The appraiser "sets the fee" for regular lender work is spin from AMC;s who evade paying C and R by bleating "Not our fault we paid $200, the appraiser set their fee! " -which ignores the fact that 10 other available competent appraisers also set their fee- at a $300 range and thus were not awarded the order )

Regular ( non complex) lender work the standard for appraisal fees is C and R, not "the appraiser set their fee". That is because in lender mortgage work, the lenders quote set fees to borrowers based on surveys and C and R/what their competitors charge borrowers. Appraisers realize this and if they want to do lender work, agree to the C and R fee levels the lender charges the borrower. The only issue then is when an AMC is in the middle, how little of that will reach the appraiser - under the guise of " the appraiser set their fee" .
 

WestMichiganCG

Junior Member
Joined
Sep 4, 2014
Professional Status
Certified General Appraiser
State
Michigan
I set my fees with a goal of staying busy.
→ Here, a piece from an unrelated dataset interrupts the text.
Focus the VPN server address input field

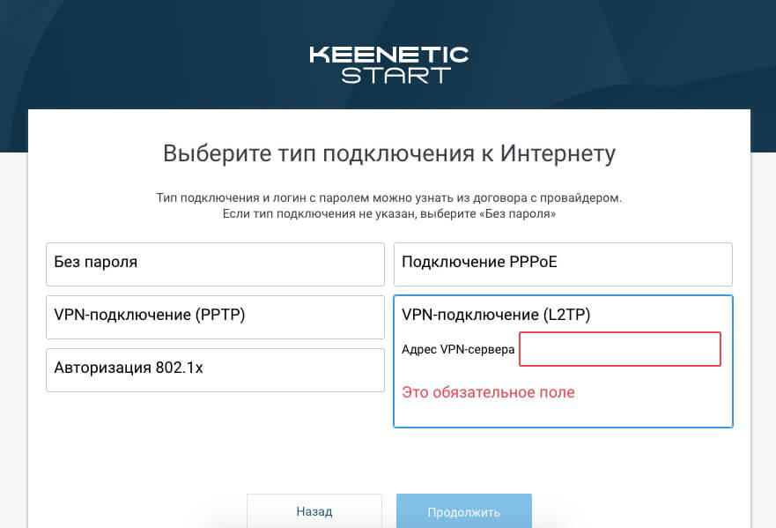click(x=620, y=349)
There is not excess profit that allows us to bring in other people. "Just raise fees" is making a lot of assumptions. If we raise fees too high we don't get the job, there is someone else who will do the work for cheaper or the work may stay in-house at the bank. I'm seeing the younger appraisers in their 40's moving to banks, assessing departments and transportation departments to do mortgage, assessing and right-of-way work. I've had people ask me for a job but I don't have enough to keep them busy and I also don't want to move to a bigger office with the volatility associated with this profession.